What to produce
Within the records, find every line that includes the word "computer" and copy it.

Data to use: Begin

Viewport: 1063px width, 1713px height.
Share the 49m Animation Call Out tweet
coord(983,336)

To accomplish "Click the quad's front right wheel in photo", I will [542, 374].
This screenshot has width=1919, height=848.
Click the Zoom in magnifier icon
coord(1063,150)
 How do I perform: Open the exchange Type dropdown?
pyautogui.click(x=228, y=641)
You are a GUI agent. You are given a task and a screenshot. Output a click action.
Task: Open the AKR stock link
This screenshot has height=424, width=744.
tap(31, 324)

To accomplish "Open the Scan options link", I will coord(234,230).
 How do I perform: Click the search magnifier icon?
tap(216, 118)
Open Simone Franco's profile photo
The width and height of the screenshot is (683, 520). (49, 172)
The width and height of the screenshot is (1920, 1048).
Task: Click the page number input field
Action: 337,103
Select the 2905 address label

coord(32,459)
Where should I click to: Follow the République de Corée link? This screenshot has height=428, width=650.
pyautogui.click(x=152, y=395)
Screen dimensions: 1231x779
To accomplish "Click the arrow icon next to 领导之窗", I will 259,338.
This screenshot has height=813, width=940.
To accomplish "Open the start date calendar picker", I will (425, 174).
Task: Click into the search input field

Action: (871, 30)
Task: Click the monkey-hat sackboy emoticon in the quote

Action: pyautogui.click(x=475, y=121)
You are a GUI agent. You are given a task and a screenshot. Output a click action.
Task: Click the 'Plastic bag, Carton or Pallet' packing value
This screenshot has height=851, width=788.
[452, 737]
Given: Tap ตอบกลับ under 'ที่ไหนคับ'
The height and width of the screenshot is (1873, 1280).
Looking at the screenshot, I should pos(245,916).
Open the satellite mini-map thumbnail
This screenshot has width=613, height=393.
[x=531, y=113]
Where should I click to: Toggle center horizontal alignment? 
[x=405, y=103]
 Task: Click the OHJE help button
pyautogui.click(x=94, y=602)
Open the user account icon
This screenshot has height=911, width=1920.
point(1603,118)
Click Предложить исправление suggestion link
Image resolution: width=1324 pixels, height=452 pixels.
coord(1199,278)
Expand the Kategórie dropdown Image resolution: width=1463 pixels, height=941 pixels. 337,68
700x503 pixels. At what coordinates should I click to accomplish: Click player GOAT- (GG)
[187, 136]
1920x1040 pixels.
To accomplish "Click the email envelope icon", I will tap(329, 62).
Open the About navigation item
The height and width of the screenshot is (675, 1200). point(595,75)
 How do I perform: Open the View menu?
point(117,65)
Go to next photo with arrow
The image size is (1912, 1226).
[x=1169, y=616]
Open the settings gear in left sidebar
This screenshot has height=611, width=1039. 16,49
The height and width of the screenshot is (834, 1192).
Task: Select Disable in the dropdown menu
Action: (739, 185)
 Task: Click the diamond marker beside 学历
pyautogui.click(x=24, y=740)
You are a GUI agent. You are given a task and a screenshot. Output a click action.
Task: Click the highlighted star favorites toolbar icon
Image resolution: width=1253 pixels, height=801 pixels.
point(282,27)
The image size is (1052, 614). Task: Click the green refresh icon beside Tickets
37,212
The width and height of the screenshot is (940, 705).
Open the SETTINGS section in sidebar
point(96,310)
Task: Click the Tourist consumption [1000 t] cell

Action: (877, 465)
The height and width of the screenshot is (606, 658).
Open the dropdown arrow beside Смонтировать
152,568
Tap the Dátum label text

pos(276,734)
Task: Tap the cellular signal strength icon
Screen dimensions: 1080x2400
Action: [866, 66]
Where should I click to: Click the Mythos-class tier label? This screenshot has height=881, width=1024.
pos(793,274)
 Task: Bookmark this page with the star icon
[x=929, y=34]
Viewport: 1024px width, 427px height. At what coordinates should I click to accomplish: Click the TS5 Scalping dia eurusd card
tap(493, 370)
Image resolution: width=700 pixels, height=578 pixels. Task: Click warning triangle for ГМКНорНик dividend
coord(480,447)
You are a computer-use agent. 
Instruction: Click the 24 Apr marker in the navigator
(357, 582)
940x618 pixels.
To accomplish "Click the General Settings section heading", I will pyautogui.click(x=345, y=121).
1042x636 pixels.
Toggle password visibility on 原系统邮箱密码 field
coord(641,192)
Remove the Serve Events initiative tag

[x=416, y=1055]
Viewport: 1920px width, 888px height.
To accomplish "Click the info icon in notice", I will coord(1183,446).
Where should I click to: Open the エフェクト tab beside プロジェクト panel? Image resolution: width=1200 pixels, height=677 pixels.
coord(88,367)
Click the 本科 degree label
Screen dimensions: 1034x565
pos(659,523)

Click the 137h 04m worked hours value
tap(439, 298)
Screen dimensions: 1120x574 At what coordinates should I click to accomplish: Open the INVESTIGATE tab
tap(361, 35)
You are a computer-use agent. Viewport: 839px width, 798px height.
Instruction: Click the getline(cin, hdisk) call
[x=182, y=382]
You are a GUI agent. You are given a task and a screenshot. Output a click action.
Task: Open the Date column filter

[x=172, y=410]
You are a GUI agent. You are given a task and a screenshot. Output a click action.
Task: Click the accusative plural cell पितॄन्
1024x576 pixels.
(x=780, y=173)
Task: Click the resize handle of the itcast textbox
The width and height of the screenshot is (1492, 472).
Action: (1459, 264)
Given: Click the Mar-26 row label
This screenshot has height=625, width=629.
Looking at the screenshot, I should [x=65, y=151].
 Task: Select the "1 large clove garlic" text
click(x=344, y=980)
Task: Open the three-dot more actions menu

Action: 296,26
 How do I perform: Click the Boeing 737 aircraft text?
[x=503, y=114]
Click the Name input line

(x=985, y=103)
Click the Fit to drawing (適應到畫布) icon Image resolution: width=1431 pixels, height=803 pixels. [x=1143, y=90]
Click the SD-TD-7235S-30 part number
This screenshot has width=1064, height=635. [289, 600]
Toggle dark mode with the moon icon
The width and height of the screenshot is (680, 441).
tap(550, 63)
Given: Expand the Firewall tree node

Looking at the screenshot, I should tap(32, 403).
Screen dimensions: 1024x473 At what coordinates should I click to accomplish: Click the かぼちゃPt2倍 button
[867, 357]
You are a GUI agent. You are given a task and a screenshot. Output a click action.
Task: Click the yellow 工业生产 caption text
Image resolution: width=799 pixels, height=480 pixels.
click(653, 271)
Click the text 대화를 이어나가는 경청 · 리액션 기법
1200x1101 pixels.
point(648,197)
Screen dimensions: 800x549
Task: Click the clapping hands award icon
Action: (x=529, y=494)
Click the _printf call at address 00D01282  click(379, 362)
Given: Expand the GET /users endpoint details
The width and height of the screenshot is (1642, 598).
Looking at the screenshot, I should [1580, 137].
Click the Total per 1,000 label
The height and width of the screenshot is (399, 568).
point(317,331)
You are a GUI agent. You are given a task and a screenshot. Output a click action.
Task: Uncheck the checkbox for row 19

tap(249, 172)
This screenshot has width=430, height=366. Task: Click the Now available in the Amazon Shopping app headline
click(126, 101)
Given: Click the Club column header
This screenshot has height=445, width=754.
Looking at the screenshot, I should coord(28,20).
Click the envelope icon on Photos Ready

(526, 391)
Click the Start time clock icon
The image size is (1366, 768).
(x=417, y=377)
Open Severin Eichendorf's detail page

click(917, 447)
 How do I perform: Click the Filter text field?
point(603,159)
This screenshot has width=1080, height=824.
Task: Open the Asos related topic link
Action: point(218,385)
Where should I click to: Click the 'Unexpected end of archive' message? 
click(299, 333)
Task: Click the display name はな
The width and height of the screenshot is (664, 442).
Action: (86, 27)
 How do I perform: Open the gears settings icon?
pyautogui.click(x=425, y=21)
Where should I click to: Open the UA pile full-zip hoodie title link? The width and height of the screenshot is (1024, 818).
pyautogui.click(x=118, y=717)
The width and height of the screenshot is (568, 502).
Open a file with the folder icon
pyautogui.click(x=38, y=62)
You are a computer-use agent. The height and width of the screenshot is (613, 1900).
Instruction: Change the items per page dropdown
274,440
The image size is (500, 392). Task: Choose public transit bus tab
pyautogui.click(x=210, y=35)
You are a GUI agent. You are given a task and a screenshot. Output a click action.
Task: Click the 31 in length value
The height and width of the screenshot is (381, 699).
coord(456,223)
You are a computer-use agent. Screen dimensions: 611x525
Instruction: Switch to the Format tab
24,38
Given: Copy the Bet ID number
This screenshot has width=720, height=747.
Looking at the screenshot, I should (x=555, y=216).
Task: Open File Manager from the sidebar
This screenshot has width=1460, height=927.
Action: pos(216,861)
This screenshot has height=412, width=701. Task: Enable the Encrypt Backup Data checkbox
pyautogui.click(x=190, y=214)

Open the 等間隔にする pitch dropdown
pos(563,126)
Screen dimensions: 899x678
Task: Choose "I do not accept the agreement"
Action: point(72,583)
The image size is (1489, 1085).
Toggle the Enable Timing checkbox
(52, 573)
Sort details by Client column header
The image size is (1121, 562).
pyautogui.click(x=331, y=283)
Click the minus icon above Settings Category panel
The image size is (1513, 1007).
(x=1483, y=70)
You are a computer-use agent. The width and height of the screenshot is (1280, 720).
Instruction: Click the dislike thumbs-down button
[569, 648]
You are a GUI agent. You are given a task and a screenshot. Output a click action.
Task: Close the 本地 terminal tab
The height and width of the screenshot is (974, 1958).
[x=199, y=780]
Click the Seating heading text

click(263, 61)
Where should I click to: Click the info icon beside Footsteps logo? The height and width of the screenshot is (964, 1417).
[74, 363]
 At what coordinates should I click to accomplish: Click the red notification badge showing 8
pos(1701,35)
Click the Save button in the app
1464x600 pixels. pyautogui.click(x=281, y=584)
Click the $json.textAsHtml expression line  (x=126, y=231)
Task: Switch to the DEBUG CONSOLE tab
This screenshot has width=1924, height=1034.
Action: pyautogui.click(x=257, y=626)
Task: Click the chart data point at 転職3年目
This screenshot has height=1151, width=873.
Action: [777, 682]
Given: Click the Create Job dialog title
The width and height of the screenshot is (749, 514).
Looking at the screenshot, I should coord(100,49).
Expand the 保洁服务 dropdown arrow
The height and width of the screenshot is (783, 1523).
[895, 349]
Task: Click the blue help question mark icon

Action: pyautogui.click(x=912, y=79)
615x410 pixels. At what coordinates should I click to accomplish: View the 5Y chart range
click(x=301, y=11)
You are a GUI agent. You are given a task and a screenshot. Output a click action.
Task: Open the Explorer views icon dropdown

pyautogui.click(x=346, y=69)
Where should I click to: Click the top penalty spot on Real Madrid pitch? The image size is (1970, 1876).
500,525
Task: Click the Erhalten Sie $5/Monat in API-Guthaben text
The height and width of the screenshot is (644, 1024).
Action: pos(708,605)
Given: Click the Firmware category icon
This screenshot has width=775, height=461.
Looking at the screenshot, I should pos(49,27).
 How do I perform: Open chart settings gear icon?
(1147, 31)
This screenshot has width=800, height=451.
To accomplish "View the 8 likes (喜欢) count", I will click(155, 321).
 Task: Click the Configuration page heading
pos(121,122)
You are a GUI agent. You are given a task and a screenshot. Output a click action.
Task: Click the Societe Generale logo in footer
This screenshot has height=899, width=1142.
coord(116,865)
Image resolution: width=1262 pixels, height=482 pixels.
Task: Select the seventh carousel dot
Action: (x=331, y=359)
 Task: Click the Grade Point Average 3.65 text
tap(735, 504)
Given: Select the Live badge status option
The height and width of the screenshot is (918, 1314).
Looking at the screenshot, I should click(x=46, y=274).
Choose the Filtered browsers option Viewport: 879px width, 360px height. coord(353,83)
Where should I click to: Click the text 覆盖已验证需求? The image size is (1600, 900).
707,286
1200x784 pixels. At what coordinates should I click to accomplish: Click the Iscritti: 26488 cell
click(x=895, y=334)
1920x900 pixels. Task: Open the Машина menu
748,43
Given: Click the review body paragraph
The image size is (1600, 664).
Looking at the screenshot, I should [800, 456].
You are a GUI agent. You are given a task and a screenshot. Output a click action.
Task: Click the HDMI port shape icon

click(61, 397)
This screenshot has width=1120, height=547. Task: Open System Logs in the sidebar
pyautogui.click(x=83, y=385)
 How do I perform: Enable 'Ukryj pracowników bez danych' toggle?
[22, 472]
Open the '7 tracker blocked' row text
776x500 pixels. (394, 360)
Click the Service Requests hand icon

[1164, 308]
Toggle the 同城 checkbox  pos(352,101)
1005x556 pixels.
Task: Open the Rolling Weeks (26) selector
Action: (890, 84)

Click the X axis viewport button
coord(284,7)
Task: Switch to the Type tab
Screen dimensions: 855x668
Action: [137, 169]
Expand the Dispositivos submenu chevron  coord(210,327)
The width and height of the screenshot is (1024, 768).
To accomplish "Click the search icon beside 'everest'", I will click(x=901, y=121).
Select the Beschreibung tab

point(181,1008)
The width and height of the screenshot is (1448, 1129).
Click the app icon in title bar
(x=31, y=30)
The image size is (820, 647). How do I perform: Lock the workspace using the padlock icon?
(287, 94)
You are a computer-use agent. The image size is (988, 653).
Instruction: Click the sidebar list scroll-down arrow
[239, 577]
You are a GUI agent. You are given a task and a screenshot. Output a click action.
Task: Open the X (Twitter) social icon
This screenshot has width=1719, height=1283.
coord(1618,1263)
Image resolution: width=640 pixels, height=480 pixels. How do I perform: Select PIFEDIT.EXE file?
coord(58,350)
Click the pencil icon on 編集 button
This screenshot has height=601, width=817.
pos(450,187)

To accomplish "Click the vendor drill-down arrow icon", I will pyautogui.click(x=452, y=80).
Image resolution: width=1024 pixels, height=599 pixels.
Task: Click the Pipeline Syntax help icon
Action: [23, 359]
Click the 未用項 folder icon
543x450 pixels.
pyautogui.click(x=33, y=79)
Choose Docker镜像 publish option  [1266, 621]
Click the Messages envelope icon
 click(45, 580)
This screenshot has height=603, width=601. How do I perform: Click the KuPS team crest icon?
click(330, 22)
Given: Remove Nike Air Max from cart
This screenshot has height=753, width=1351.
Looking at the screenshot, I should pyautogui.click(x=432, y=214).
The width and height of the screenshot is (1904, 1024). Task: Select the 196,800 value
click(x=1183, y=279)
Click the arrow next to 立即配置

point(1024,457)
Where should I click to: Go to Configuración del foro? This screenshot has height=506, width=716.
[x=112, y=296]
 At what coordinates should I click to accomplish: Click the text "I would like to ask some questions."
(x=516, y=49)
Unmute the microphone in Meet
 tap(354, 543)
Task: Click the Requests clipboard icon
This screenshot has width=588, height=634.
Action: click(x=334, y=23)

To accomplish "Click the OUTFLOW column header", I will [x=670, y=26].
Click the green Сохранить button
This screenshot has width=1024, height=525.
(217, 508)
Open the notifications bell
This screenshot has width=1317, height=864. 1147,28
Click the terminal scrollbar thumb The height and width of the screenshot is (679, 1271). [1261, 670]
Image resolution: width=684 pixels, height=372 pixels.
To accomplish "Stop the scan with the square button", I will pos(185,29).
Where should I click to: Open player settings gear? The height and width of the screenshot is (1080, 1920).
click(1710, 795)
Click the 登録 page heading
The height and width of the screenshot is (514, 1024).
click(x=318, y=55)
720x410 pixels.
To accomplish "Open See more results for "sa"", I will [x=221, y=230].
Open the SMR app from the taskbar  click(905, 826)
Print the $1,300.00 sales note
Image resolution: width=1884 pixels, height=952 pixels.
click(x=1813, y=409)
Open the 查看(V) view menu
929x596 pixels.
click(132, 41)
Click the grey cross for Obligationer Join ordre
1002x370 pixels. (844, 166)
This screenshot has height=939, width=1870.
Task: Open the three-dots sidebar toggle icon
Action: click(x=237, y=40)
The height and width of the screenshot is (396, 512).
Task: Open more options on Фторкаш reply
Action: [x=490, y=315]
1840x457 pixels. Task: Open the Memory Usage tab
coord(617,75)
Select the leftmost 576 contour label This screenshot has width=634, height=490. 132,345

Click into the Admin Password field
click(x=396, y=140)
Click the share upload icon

Data to use: End

Solution
You are a computer-use agent. 
You are a computer-use agent. Viewport: 839px width, 798px height.
You are a computer-use agent. The height and width of the screenshot is (613, 1900).
You are a computer-use agent. Screen dimensions: 611x525
You are a computer-use agent. The width and height of the screenshot is (1280, 720).
You are a computer-use agent. The image size is (988, 653).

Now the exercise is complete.